Erik Edman sah Ingrid Nyström nachdenklich an. Jedenfalls war es der Blick, den ihr Vorgesetzter aufzusetzen pflegte, wenn er besonders gedankenversunken, geistreich oder kritisch wirken wollte. Das Kinn auf Daumen und Mittelfinger abgestützt, den Zeigefinger an die Wange gelehnt, Pokerface und um Blickkontakt bemüht: Erik »Halbvier« Edman – seinen Spitzname verdankte er der Uhrzeit, zu der er normalerweise das Präsidium Richtung Golfplatz verließ – schien in Gestik und Mimik einem Schriftsteller nachzueifern, der für ein Autorenfoto posierte, oder gleich dem jungen Robert Kennedy, was Nyström nicht verwunderte, sagten doch viele dem Polizeichef politische Ambitionen nach.
»Wie wird die Presse darüber berichten?«, fragte er schließlich. »Und …«, er hob den Zeigefinger seiner freien Hand, »ein nicht unerheblicher Gedanke: Was wird die Kirche dazu sagen?«
Nyström stöhnte innerlich auf.

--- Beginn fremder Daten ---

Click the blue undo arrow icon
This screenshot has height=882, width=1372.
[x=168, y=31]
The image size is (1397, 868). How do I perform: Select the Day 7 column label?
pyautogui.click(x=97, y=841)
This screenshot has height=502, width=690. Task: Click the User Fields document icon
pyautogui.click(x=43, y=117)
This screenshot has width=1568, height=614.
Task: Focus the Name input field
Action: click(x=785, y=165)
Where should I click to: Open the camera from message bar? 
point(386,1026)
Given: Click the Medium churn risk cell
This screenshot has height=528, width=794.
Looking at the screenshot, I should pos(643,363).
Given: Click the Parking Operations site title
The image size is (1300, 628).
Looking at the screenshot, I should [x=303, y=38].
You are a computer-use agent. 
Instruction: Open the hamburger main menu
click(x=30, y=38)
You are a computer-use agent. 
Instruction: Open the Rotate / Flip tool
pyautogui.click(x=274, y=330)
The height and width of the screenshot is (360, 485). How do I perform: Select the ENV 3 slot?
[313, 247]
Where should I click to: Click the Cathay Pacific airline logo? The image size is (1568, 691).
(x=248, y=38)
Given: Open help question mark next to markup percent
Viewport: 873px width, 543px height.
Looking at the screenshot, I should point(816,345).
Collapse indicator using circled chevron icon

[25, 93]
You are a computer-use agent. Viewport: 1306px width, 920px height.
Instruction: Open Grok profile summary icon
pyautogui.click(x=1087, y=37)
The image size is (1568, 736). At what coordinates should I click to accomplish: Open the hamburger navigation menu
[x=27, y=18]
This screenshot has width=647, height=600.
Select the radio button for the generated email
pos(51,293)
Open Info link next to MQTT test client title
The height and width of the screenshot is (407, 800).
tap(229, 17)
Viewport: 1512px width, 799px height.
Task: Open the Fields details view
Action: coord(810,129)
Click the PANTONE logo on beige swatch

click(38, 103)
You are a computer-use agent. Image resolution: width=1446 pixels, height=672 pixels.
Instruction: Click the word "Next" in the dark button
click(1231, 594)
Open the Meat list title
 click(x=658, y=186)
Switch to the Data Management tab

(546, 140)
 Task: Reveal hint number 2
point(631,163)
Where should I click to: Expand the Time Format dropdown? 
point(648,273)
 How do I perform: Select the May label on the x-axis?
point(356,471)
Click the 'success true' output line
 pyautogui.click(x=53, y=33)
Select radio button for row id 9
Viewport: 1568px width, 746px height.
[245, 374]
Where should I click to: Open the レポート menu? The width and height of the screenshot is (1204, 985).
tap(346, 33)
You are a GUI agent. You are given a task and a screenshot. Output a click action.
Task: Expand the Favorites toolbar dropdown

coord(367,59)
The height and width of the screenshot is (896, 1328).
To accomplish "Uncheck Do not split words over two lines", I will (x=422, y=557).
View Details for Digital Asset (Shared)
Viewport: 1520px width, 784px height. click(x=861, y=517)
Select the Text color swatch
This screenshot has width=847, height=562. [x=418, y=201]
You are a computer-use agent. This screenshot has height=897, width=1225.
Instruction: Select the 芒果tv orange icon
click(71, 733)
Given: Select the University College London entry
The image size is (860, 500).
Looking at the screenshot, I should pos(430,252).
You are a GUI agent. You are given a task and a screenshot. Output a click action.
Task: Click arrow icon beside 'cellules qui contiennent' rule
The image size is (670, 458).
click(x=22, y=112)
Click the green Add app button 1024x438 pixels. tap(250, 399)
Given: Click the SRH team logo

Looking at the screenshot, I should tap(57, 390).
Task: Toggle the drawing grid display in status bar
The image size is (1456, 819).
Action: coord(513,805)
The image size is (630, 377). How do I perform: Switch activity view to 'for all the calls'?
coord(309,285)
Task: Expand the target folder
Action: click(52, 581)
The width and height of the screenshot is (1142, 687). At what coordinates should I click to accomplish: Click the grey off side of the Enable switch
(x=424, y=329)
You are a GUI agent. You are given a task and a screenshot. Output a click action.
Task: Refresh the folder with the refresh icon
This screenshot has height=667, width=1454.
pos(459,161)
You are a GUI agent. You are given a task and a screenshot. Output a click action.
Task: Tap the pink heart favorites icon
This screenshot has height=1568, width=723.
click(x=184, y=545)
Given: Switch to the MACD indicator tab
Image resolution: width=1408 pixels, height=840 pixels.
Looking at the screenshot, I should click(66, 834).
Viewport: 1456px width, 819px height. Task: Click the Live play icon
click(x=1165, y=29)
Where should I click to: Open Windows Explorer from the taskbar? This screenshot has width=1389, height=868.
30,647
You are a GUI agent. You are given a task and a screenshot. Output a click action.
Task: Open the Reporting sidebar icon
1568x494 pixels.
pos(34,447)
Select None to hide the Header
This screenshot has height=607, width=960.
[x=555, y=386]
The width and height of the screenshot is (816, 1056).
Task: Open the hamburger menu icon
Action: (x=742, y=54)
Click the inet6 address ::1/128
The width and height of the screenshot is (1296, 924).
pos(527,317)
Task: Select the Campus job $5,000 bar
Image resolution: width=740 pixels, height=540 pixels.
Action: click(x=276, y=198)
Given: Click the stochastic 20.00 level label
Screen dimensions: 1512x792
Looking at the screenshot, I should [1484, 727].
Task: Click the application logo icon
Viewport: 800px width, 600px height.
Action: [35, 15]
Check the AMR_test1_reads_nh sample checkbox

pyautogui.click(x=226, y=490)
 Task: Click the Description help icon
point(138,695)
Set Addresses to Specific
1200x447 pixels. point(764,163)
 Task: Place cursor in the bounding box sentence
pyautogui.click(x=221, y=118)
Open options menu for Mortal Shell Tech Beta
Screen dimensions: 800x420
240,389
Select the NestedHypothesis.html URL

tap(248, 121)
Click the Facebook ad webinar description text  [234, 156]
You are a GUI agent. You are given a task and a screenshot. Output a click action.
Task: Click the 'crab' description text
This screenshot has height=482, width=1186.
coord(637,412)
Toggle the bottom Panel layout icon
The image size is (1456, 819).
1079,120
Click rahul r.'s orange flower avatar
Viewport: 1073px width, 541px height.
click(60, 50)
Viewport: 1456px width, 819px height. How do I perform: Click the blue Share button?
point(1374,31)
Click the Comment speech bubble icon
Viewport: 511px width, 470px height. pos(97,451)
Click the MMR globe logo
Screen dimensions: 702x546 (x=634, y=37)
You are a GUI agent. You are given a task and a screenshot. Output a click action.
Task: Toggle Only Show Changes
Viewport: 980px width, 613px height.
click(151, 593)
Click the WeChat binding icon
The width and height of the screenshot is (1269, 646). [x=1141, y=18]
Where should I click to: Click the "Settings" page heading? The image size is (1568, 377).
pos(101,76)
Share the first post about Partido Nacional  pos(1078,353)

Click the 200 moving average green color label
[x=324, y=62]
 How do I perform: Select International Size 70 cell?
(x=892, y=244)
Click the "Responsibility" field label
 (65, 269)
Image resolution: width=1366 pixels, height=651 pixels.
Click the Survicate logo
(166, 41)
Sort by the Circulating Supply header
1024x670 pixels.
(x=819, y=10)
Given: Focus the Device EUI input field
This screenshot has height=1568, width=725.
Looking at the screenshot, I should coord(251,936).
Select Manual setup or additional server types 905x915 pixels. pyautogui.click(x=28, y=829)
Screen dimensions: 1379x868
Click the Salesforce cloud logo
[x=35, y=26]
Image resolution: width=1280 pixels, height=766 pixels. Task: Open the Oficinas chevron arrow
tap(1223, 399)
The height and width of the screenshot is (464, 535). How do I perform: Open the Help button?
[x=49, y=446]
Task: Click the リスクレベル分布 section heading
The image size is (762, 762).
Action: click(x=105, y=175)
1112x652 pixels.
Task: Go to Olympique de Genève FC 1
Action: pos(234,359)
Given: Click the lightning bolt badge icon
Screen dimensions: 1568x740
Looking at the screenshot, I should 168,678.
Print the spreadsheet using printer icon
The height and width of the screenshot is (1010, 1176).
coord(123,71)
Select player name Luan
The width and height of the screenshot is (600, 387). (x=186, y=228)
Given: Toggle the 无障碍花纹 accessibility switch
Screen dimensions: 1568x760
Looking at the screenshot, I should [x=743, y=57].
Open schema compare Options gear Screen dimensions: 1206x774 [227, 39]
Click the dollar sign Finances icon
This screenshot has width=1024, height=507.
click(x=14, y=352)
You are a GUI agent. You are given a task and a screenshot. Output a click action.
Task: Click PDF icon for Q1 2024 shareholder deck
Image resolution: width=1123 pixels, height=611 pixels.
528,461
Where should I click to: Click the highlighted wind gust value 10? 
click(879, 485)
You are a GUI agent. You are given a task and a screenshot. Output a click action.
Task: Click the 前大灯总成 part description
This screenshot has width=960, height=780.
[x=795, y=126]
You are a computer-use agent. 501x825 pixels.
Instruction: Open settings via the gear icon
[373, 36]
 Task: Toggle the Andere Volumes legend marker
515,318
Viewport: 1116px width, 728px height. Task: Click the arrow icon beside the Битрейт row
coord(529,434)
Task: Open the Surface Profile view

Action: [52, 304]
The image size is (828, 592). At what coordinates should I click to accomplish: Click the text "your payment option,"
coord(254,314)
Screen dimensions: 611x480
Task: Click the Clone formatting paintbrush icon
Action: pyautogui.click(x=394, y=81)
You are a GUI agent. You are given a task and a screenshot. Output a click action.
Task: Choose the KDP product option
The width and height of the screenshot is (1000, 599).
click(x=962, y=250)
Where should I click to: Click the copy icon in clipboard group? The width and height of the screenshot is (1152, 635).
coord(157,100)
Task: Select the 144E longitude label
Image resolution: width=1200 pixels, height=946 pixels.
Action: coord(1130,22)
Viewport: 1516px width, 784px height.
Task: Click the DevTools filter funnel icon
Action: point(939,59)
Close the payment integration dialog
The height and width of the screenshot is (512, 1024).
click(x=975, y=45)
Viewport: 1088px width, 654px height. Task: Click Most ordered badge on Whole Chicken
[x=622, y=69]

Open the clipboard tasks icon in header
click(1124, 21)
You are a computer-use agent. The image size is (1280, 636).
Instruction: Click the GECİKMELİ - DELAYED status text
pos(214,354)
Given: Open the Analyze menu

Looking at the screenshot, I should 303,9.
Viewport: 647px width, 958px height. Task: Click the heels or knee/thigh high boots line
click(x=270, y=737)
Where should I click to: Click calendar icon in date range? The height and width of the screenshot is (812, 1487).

Natürlich hatte sie damit gerechnet, dass Edman bei der Aussicht auf eine Graböffnung nicht begeistert sein würde, und selbstverständlich galt seine erste Sorge dabei wie immer der Außendarstellung der polizeilichen Arbeit, sprich seiner eigenen Reputation und seinen weiteren Karriereaussichten. Neu war dagegen, dass ihn die religiösen Implikationen eines dienstlichen Sachverhalts interessierten.
»Ich habe bereits mit der Pressestelle gesprochen. Rosanna Lukasson ist der Auffassung, dass in diesem Fall eine kurze Mitteilung ausreicht, wohlgemerkt nachdem die Exhumierung durchgeführt worden ist. Videoaufnahmen von Baggerarbeiten auf dem Friedhof oder Skelettfotos wollen wir schließlich vermeiden.«
»Um Gottes willen, ja!« Von Kennedy war nun von einem Moment auf den nächsten nichts mehr zu sehen, Edman fuchtelte mit den Armen in der Luft herum. »Nichts wäre unvorteilhafter als das!«
»Sicher«, Nyström nickte beflissen, »wir müssen schließlich auch an die Außendarstellung denken.«
»Meine Rede!«
»Was die Rücksprache mit der Kirche angeht …«
»Dein Mann ist doch Pastor, Ingrid. Kannst du ihn nicht einfach beim Abendessen …«
»Ich habe bereits mit Fredrik Sidenvalls Angehörigen Kontakt aufgenommen, mit seiner Schwester, um genau zu sein. Sidenvall ist nicht kirchlich beerdigt worden, falls dich das beruhigt.«
»Das beruhigt mich ungemein.«
Edman zeigte seine porzellanweißen Zähne. Das sollte wohl ein Lächeln darstellen. Nyström deutete es als ein Signal, endlich aufstehen zu dürfen. Es gab wirklich viele Orte, an denen sie lieber Arbeitszeit verbrachte, als vor Edmans Schreibtisch. Sie hegte den Verdacht, dass ihr Chef mit voller Absicht Besuchersessel mit kurzen Beinen und tiefen Polstern ausgesucht hatte. Typische Politikerpsychologie, man sollte wie ein Dreijähriger zu ihm aufschauen müssen.
»Ich werde also alles in die Wege leiten«, sagte sie, als sie ihren Körper aus dem niedrigen Sessel gestemmt hatte. »Wenn Staatsanwalt Börjlind keine Einwände hat, kann es gleich morgen früh losgehen.«
»Je dunkler es dabei draußen ist, desto besser«, erklärte Edman.
Das Präsidium in Örebro war ein postmoderner, kantiger Bau mit weißer Fassade. Stina Forss, die dreieinhalb Stunden ohne Pause durchgefahren war, parkte ihren BMW davor im Halteverbot und legte das Schild Polizei im Einsatz hinter die Windschutzscheibe. Sie musste zu dringend auf die Toilette, um lange nach einem freien Parkplatz zu suchen, außerdem hatte sie Hunger und Kopfschmerzen. Sie ging so schnell ins Gebäude, wie es die hohen Absätze der Schuhe zuließen, und fand zu ihrer Erleichterung schnell, wonach sie suchte. Nachdem sie sich ein wenig frisch gemacht und eine Tablette genommen hatte, erstand sie am Automaten im Foyer einen Kaffee und einen Schokoriegel. Bereits im Fahrstuhl spürte sie den Energiekick von Koffein und Zucker. Als sie an die Bürotür von Kommissar Holger Rydahl klopfte, fühlte sie sich bereits wieder einigermaßen hergestellt.